(188a) Use of Free-Solution Conjugate Electrophoresis (Fsce) as a Highly Sensitive Method to Differentiate Genetically Engineered Protein Polymers with Slight Differences in Length or Charge Distribution

We have used genetic engineering to create a series of non-natural, repetitive polypeptides (?protein polymers?) that are water-soluble and adopt random-coil conformations in solution. These protein polymers were produced by expression in E. coli bacteria, with molecular weights ranging from 9 kDa to 36 kDa and with designed sequences consisting of Gly, Ala, Thr, Ser, and positively charged Arg amino acids.

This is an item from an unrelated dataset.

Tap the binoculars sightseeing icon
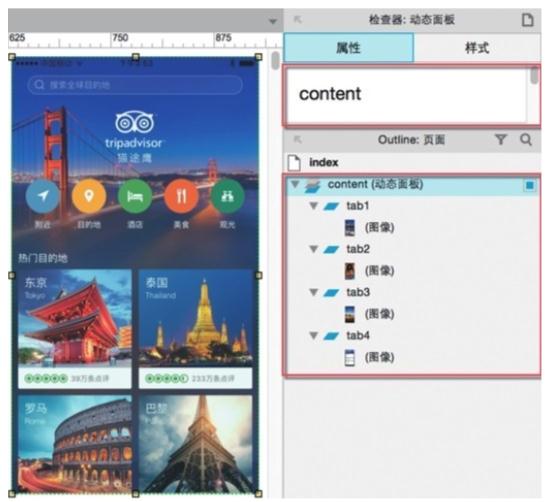Viewport: 550px width, 502px height. pos(227,196)
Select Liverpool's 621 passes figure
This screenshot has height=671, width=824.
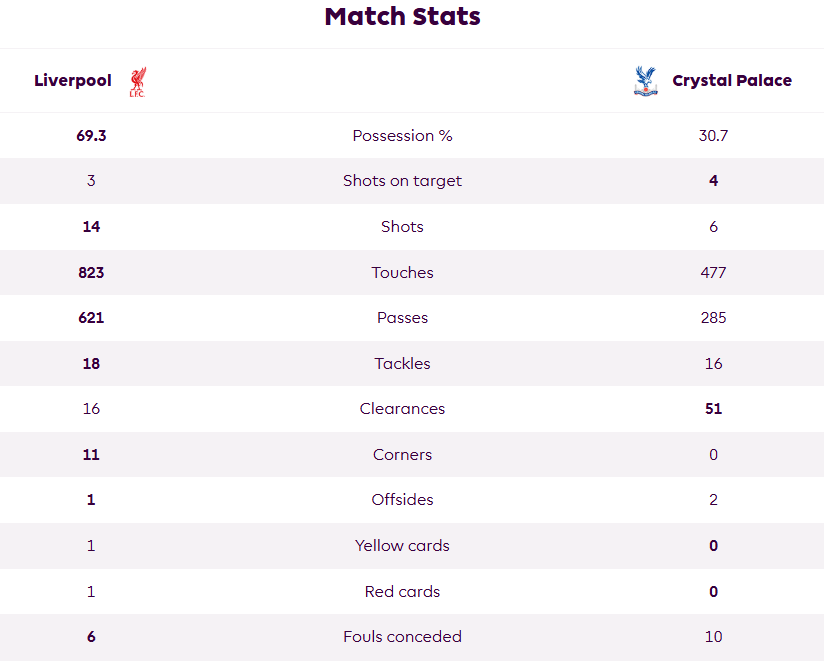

Here we demonstrate that Free-Solution Conjugate Electrophoresis (FSCE) in fused silica capillaries is a highly sensitive technique that can discriminate between protein polymers that have only slight differences in length and charge. Commonly used methods to assess protein purity after expression, such as RP-HPLC, MALDI-TOF, and SDS-PAGE have not shown sufficient resolution to reliably separate these protein polymers. In FSCE, a protein polymer is conjugated to a DNA oligonucleotide and analyzed by free-solution electrophoresis. The hydrodynamic drag of the protein polymer causes a mobility shift in the migration velocity of the conjugated DNA compared to free DNA. Polydisperse samples are easily profiled, with high resolution, using this method.

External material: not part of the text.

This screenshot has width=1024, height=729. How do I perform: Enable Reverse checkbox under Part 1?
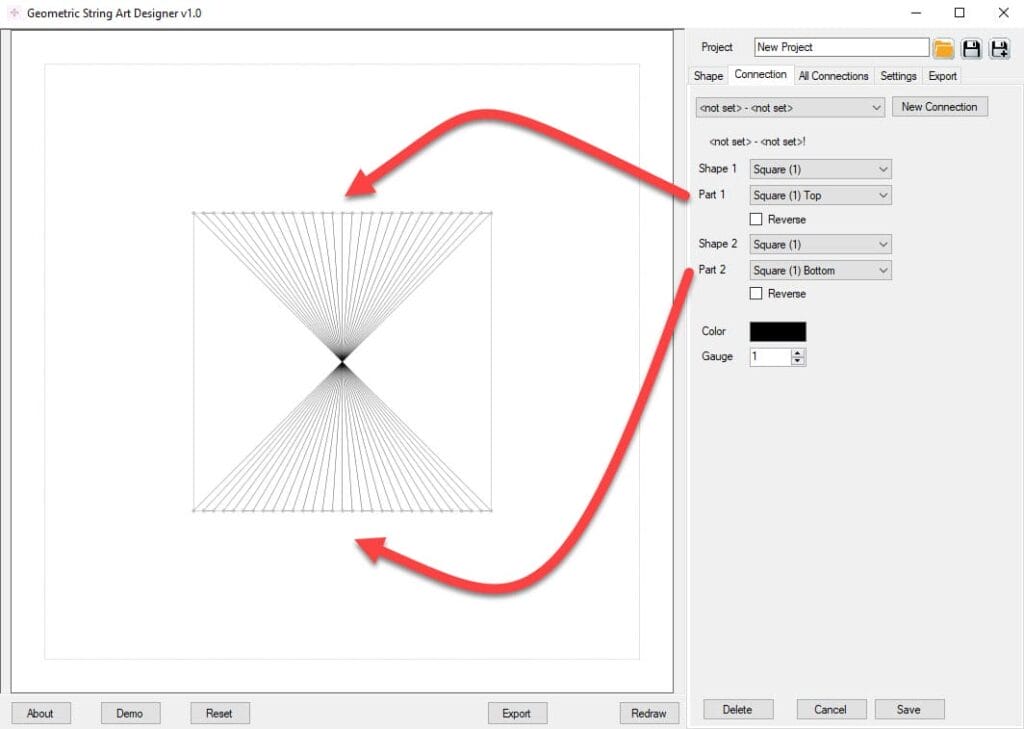[756, 219]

The same proteins were expressed in a vector containing an N-terminal decahistidine tag for affinity purification and a separate expression vector encoding a C-terminal octahistidine tag. Although all proteins appeared pure using the standard techniques mentioned above, we show that using FSCE we can identify multiple truncated protein products that resulted from incomplete expression of the full-length protein when expressed with only the N-terminal affinity tag. We also demonstrate that FSCE is able to distinguish between protein polymers with identical overall charges but with the charges in different positions along the chain, due to ?end-effects? lending more weight to charges at the ends of the protein.